Stochastic simulation

Stochastic simulations can be used to evaluate an ensemble of hydraulic and/or water quality scenarios. For disaster scenarios, the location, duration, and severity of different types of incidents can be drawn from distributions and included in the simulation. Distributions can be a function of component properties (i.e., age, material) or based on engineering standards. The Python packages NumPy and SciPy include statistical distributions and random selection methods that can be used for stochastic simulations.

For example, the following code can be used to select N unique pipes based on the failure probability of each pipe.

>>> import numpy as np 

>>> pipe_names = ['pipe1', 'pipe2', 'pipe3', 'pipe4']
>>> failure_probability = [0.10, 0.20, 0.30, 0.40]
>>> N = 2
>>> selected_pipes = np.random.choice(pipe_names, N, replace=False,
...     p=failure_probability)

A stochastic simulation example provided with WNTR runs multiple realizations of a pipe leak scenario where the location and duration are drawn from probability distributions.

Fragility curves

Fragility curves are commonly used in disaster models to define the probability of exceeding a given damage state as a function of environmental change. Fragility curves are closely related to survival curves, which are used to define the probability of component failure due to age. For example, to estimate earthquake damage, fragility curves are defined as a function of peak ground acceleration, peak ground velocity, or repair rate. The American Lifelines Alliance report [ALA01] includes seismic fragility curves for water network components. Fragility curves can also be defined as a function of flood stage, wind speed, and temperature for other types of disasters.

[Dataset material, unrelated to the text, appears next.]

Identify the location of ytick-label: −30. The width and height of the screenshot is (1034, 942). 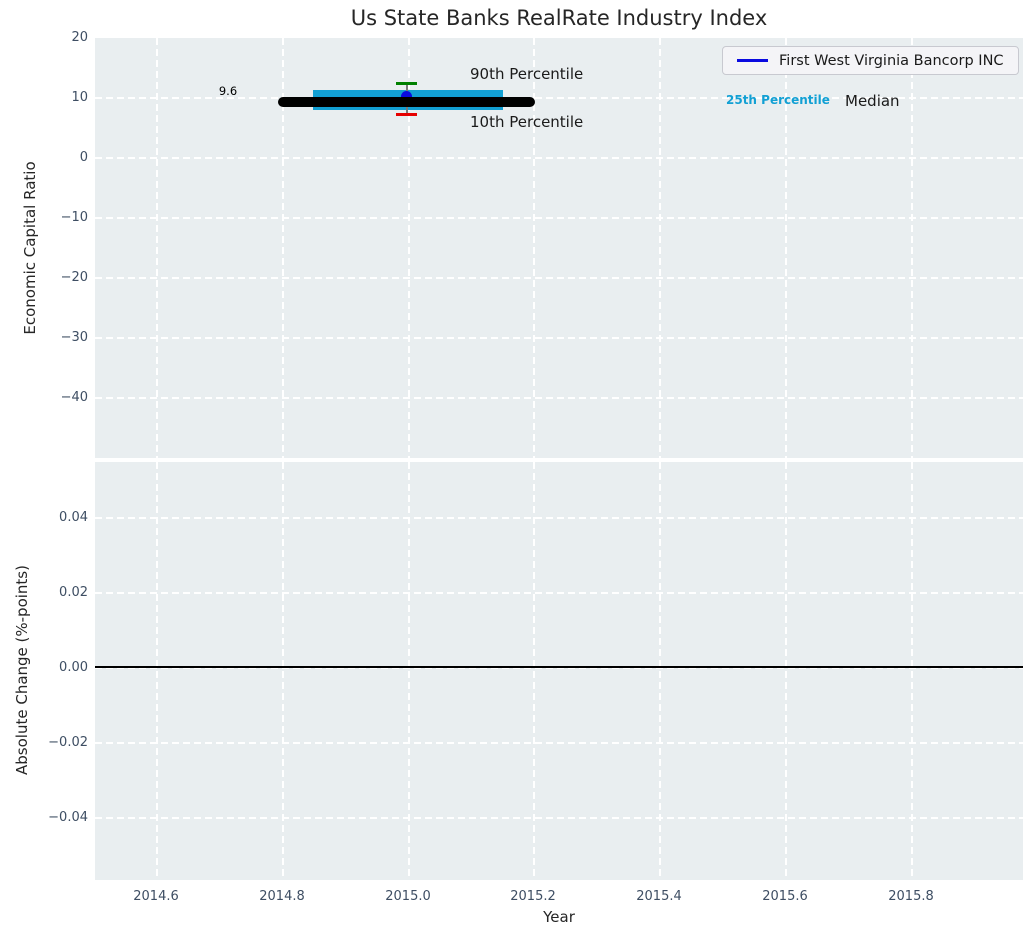
(74, 338).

Fragility curves can have multiple damage states. Each state should correspond to specific changes to the network model that represent damage, for example, a major or minor leak. Each state is defined with a name (i.e., ‘Major,’ ‘Minor’), priority (i.e., 1, 2, where increasing (higher) numbers equal higher priority), and distribution (using the SciPy Python package). The distribution can be defined for all elements using the keyword ‘Default,’ or can be defined for individual components. Each fragility curve includes a ‘No damage’ state with priority 0 (lowest priority).

The following example defines a fragility curve with two damage states: Minor damage and Major damage.

>>> from scipy.stats import lognorm
>>> import wntr 

>>> FC = wntr.scenario.FragilityCurve()
>>> FC.add_state('Minor', 1, {'Default': lognorm(0.5,scale=0.2)})
>>> FC.add_state('Major', 2, {'Default': lognorm(0.5,scale=0.5)})
>>> ax = wntr.graphics.plot_fragility_curve(FC, xlabel='Peak Ground Acceleration (g)')

Figure 16 illustrates the fragility curve as a function of peak ground acceleration. For example, if the peak ground acceleration is 0.3 at a specific pipe, the probability of exceeding a Major damage state is 0.16 and the probability of exceeding the Minor damage state is 0.80.

Fragility curve

Figure 16 Example fragility curve.

To use the fragility curve to assign damage to pipes, a random number is drawn between 0 and 1 and the associated probability of failure and damage state can be obtained. The example below uses the fragility curve to select a damage state for each pipe based on peak ground acceleration. After obtaining the damage state for the pipe, the network can be changed to reflect the associated damage. For example, if the pipe has Major damage, a large leak might be defined at that location.

>>> wn = wntr.network.WaterNetworkModel('networks/Net3.inp') 
>>> wn = wntr.morph.scale_node_coordinates(wn, 1000)
>>> epicenter = (32000,15000) # x,y location
>>> magnitude = 6.5 # Richter scale
>>> depth = 10000 # m, shallow depth
>>> earthquake = wntr.scenario.Earthquake(epicenter, magnitude, depth)
>>> distance = earthquake.distance_to_epicenter(wn, element_type=wntr.network.Pipe)
>>> pga = earthquake.pga_attenuation_model(distance)

>>> failure_probability = FC.cdf_probability(pga)
>>> damage_state = FC.sample_damage_state(failure_probability)

To plot the damage state on the network, the state (i.e., Major) can be converted to a number using the priority map, as shown below (Figure 17).

>>> priority_map = FC.get_priority_map()
>>> damage_value = damage_state.map(priority_map)
>>> custom_cmp = wntr.graphics.custom_colormap(3, ['grey', 'royalblue', 'darkorange'])
>>> ax = wntr.graphics.plot_network(wn, link_attribute=damage_value,
...     node_size=0, link_width=2, link_cmap=custom_cmp,
...     title='Damage state: 0=None, 1=Minor, 2=Major')
Damage state

Figure 17 Damage state, selected from the fragility curve.